What'll be the behaviour of the 8086 Microprocessor when the stack is full and even then I push something into it?
On the 8086, a PUSH instruction or implicit stack push will decrement the SP register by two and store the appropriate quantity at SS:SP (i.e. 16*SS+SP). If the SP register was $0000, the data will go to SS:$FFFE. If the SP register was $0001, the MSB of the data will go to SS:$0000 and the LSB will go to SS:$FFFF. The processor will not take any special notice of the stack wraparound. While stack wraparound would typically be a bad thing, there are some situations on the 8086 where it could be ignored at wouldn't affect anything. For example, if SS pointed to 64K of RAM that wasn't needed for anything else, and a program which was never going to exit sometimes restarted itself by simply calling "main()" without resetting the stack, the stack could wrap around without affecting program operation, since all effective-address calculations would wrap around the same way.
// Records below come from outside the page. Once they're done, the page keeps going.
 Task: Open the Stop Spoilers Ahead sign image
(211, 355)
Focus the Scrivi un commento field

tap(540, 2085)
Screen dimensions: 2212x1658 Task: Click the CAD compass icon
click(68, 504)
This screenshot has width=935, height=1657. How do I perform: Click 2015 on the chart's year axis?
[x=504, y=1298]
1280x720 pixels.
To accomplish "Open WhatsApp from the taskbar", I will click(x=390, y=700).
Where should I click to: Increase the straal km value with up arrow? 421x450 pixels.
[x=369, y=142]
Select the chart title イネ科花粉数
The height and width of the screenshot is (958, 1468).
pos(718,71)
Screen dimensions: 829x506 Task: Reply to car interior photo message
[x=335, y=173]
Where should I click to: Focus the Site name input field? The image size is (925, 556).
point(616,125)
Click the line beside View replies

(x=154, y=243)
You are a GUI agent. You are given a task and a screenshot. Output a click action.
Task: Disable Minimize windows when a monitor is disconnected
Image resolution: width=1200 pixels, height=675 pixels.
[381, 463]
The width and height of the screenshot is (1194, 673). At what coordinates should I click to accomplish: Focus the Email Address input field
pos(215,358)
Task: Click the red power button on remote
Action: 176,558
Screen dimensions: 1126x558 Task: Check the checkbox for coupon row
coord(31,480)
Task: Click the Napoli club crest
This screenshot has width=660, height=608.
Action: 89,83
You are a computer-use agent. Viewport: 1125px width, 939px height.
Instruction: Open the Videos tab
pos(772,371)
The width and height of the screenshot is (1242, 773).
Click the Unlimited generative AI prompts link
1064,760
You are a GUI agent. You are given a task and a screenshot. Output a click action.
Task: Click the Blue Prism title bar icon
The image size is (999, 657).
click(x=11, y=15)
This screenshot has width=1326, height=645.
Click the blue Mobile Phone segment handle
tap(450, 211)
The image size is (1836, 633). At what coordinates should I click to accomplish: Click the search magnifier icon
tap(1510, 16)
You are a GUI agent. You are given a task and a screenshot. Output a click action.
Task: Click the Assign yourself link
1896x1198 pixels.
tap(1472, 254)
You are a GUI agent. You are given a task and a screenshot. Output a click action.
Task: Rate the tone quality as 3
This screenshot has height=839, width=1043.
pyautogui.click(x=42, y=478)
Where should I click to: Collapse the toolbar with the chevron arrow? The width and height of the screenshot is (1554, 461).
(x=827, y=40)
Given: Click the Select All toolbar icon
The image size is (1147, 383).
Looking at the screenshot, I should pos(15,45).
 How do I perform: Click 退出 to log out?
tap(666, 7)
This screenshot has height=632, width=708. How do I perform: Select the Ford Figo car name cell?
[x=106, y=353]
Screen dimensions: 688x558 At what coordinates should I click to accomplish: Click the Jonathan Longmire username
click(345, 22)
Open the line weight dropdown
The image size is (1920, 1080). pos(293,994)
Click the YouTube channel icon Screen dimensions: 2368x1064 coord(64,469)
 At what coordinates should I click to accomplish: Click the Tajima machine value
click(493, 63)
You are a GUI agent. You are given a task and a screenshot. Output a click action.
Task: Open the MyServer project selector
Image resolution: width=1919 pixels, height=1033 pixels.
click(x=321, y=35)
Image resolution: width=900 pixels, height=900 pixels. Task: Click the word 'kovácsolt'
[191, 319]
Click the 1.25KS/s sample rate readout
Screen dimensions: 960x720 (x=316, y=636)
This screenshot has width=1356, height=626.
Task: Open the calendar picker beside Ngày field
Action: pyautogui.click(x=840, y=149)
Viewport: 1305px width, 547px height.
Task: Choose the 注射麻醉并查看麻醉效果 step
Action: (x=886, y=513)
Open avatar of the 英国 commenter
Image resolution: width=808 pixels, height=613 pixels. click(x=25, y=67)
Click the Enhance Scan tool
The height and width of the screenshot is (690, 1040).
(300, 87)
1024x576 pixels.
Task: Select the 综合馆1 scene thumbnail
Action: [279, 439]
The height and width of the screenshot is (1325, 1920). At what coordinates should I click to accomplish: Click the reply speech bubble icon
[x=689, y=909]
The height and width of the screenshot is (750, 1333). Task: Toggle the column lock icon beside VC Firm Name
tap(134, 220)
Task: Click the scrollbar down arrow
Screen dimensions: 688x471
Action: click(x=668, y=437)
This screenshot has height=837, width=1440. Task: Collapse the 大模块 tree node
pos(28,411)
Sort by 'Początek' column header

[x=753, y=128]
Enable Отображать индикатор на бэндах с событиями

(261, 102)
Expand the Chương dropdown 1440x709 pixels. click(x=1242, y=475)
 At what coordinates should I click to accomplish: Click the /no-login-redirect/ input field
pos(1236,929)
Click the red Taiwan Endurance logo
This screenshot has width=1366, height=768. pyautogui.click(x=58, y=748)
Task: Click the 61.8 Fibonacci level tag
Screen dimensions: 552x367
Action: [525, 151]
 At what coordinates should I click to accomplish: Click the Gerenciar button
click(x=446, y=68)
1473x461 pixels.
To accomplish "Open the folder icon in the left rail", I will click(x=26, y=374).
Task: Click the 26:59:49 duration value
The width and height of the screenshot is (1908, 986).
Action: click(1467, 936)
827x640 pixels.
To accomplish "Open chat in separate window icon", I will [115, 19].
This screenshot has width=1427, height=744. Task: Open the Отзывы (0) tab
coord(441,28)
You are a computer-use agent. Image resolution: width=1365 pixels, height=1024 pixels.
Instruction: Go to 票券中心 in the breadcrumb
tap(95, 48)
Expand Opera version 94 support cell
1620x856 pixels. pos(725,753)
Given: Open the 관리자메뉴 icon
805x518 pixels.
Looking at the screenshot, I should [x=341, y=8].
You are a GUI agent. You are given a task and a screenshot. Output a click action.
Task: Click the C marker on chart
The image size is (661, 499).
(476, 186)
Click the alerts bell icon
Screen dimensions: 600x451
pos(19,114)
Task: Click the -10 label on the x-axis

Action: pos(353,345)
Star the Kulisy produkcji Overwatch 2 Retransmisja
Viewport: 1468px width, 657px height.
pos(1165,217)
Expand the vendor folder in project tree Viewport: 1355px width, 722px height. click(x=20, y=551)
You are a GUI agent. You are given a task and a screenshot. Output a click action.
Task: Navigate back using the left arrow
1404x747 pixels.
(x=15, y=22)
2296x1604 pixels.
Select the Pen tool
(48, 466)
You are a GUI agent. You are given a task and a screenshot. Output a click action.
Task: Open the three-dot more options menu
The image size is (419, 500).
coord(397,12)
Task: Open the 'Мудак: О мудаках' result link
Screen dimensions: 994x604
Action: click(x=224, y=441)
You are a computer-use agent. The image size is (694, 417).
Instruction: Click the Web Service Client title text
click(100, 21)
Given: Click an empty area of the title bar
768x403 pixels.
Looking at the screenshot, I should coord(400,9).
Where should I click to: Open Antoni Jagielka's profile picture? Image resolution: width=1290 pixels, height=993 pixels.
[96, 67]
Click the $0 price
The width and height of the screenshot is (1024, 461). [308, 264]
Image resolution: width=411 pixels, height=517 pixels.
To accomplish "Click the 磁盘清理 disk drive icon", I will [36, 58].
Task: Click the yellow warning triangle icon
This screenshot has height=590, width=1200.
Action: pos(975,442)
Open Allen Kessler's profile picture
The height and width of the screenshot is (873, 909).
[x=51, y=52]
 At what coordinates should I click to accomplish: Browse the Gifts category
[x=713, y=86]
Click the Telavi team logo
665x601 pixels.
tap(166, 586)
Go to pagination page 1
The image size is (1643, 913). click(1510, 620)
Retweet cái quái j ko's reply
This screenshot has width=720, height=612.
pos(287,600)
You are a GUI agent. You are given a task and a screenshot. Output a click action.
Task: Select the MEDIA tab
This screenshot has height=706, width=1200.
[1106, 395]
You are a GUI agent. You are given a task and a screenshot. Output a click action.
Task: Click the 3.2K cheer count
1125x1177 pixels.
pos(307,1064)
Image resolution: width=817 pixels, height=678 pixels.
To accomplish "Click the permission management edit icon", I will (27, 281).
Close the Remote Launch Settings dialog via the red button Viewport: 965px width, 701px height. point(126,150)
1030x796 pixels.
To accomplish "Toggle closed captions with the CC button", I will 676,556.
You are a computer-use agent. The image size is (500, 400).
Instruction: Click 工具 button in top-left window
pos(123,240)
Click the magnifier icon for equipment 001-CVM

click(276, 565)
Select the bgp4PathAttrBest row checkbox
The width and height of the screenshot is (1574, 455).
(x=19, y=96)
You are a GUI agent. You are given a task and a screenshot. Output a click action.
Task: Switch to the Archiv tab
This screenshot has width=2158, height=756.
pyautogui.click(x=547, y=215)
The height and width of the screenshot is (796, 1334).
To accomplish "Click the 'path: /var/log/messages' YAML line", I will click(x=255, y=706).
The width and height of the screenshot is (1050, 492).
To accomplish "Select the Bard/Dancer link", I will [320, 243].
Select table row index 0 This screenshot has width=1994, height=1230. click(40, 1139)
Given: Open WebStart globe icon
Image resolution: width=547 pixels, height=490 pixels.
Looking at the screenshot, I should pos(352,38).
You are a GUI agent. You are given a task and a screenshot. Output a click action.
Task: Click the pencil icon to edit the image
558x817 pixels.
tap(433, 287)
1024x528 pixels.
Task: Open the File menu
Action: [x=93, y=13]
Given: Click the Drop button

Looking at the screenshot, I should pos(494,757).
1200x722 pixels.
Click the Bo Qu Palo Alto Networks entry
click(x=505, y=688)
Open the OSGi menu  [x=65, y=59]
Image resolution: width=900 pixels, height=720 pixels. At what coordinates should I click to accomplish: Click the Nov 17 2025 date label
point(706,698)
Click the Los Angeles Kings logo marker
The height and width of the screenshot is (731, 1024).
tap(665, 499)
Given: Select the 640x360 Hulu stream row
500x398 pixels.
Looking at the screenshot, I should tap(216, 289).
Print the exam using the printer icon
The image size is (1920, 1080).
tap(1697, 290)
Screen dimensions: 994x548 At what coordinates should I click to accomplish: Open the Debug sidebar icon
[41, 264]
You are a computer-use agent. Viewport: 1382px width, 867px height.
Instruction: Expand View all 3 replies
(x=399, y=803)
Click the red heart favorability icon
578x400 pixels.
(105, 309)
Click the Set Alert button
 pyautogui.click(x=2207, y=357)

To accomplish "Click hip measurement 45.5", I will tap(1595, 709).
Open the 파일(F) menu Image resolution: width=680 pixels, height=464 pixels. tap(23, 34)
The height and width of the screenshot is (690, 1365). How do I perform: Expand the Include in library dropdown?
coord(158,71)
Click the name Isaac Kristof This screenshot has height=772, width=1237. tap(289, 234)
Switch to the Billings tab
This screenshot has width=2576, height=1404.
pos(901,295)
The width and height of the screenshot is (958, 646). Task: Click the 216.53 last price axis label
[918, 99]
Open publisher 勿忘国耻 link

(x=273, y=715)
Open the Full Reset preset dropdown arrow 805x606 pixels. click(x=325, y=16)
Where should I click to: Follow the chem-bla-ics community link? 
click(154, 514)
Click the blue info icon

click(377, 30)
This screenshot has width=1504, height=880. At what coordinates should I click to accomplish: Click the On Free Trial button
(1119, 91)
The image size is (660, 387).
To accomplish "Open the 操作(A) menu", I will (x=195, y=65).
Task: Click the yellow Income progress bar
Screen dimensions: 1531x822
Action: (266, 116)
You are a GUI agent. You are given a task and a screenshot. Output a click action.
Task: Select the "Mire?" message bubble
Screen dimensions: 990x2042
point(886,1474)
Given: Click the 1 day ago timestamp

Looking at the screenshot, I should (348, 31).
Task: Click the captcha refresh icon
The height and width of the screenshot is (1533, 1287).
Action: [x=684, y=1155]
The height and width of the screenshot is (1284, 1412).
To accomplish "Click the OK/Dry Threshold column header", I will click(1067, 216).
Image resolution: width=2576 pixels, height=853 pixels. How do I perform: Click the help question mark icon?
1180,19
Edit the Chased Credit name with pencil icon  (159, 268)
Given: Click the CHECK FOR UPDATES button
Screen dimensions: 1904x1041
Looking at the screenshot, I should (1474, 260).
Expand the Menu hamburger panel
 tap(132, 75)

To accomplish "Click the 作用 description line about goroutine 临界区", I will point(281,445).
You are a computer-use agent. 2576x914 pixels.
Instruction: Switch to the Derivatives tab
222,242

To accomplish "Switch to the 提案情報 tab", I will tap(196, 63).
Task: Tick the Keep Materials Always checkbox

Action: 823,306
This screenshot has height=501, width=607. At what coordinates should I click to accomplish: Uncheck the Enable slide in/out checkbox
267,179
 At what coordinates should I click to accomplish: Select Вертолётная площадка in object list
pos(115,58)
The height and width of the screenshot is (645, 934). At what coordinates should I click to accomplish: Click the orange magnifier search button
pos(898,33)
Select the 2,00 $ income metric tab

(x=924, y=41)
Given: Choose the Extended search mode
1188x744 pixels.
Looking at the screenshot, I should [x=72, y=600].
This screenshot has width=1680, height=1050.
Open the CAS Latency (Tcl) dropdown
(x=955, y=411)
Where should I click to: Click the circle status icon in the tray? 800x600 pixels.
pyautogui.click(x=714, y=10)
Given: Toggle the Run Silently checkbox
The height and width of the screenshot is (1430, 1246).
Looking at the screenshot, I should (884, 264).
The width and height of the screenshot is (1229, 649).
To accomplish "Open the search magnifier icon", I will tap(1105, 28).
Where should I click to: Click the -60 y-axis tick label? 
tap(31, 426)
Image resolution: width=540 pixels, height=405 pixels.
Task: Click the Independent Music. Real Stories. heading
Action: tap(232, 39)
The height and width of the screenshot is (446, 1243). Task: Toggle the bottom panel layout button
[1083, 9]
Note that on the 80386 and later processors, the stack-underflow behavior is changed. PUSH, CALL, etc. use 32-bit (or 64-bit) address calculations, rather than 16-bit, and those wrap to $FFFFFFFF (or $FFFFFFFFFFFFFFFF) rather than $FFFF.
The 8086 has no 'protected mode', therefore no 'guard page at the bottom of the stack', therefore no well-defined exception. Instead your push will overwrite whatever code or data is below the bottom of the stack, which will eventually (but not immediately) result in "undefined behaviour" if that code is executed or that data is used.
There is no end. I mean the stack in these processors has a reverse order (from right to left). So it will go on up to a rom block or the end of memory. This causes an exception in the processor wich could soft reset itself.